Do you remember Relic’s mediocre balancing priorities? Yeah, they didn’t change. The Oberkommando West (the German faction from Western Front Armies) also began receiving buff after buff after buff. The US Forces (the other guys) got very little in the way of balancing, and the Axis majority in matchmaking remained. In fact, it got bigger. So much bigger that many of the game’s most prominent Allied players began either quitting the game or joining the Borg rip-off that was the game’s Axis. This week, I joined the former. After almost 400 hours of playtime, I uninstalled it. The power creep was too much, the business model was a joke, and the game had become what the developers had sworn it would never become: pay-to-win. The worst of it is, I still love the game. Yes, it’s unbalanced, riddled with overpriced and needlessly separated DLC, and is about as historically accurate as a glass of water’s account of the Vietnam War, but I can’t say that I won’t miss it.

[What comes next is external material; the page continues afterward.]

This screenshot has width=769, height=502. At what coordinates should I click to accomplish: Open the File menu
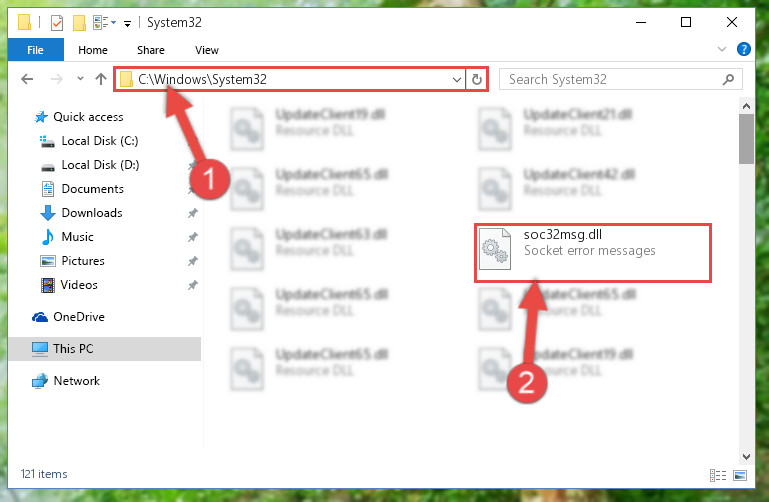pos(35,50)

Company of Heroes 2 is not necessarily a bad game. It is exactly what it says it is, and there are many good and fun moments that can be had in its (horribly written and historically inaccurate) campaign. However, the major problem with Company of Heroes 2 isn’t its pricey content for single-player DLC, or disregard from the developers towards legitimate issues with balancing. It isn’t with the player base of which the majority players use a horribly imbalanced overpowered race against a smaller player balance who play a highly neglected under-powered race. The problem with Company of Heroes 2, is the developers attitude towards DLC. SEGAs attitude, and the attitudes of some other publishers who don’t even need to be named, towards DLC encourages other developers to ship out barely polished and bare bones basic games, at a price-tag of 80 dollars, with another 120 dollars of un-purchased content still being produced. This kind of idea, has been a growing trend in developers as of late, a very good example of such a game following this trend is that of Evolve, a game that primarily shipped recently as an 80 dollar game, with close to 100 dollars of DLC. If the game was primarily selling skins or the occasional set of new maps, perhaps that could be forgiven, but Evolve‘s DLC follows a marketing strategy employed exactly like Company of Heroes 2s business model. New commanders, new units, entirely new and different ways to play the game. For an extra price, of course. Now if this was done, say, several months down the track, it could be forgiven. The problem arises that this DLC was released the same day the game was released. The developers legitimately took content, that was featured in the beta, out of the copy of the game that was being shipped on release, and separated it with a massive pay-wall. If this practice doesn’t strike to you as a problem, expect it to become a common trend. In fact, it already is. Company of Heroes 2 isn’t a bad game, but the practices and developer actions it condones is.